## Given text
---

Weave fibre into tapestry of a healthy diet
Health benefits of a diet high in fibre include reduction in cholesterol and protection against certain cancers
Fibre provides a source of energy for the friendly probiotic bacteria living in the large intestine that in turn may help to boost the immune system
Fibre is a vital but often forgotten nutrient for health. It plays a role in digestion and in reducing our risk of heart disease, diabetes and colorectal cancer. Fibre also provides a source of energy for the friendly probiotic bacteria living in the large intestine that in turn may help to boost the immune system.
Currently it seems there is a growing fixation on increasing protein for its satiety value when slimming and during post- training regimes to support muscle recovery. Protein has, of course, a powerful influence in both these strategies but it’s not magic. Hiking up your protein consumption to the detriment of your fibre-rich carbohydrate intake is not a good tactic.
Many of us would do well to cut down our sugar intake, but this doesn’t mean “cut out all carbohydrates and replace them with proteins”.

---

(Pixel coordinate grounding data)

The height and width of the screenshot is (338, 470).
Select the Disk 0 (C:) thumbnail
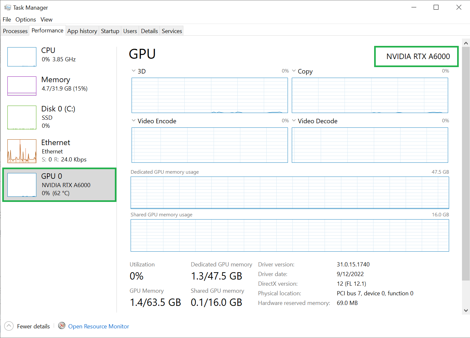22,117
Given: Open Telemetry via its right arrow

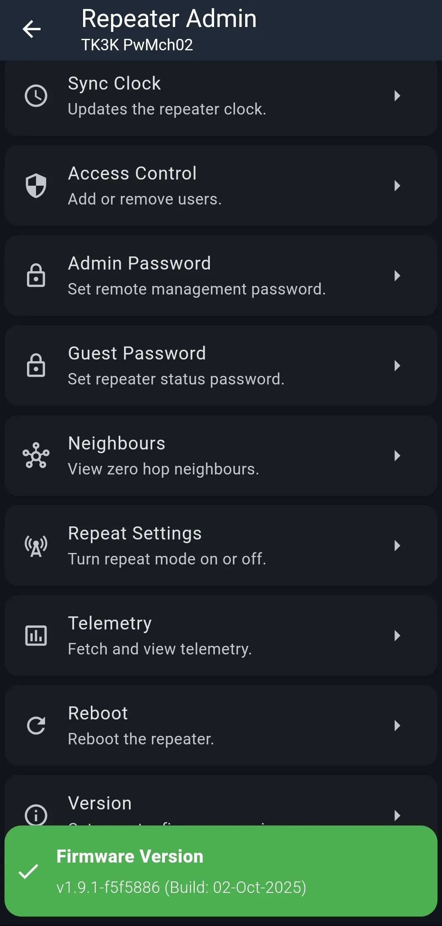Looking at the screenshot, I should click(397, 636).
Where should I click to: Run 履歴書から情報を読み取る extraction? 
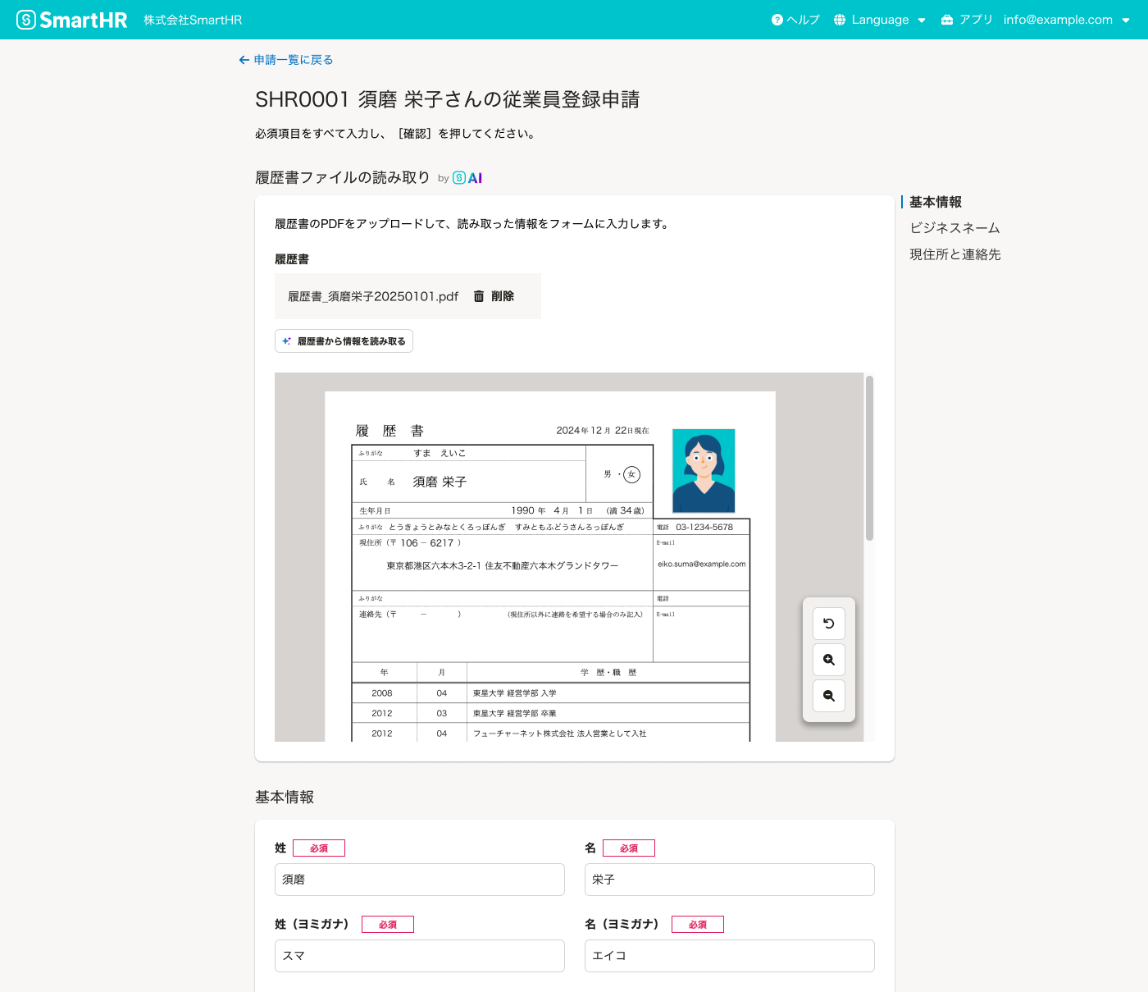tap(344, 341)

---

## Work instruction
From the text on dietary fiber, return the stretch from "Currently it seems" through "a good tactic." word for word.

## Response below
Currently it seems there is a growing fixation on increasing protein for its satiety value when slimming and during post- training regimes to support muscle recovery. Protein has, of course, a powerful influence in both these strategies but it’s not magic. Hiking up your protein consumption to the detriment of your fibre-rich carbohydrate intake is not a good tactic.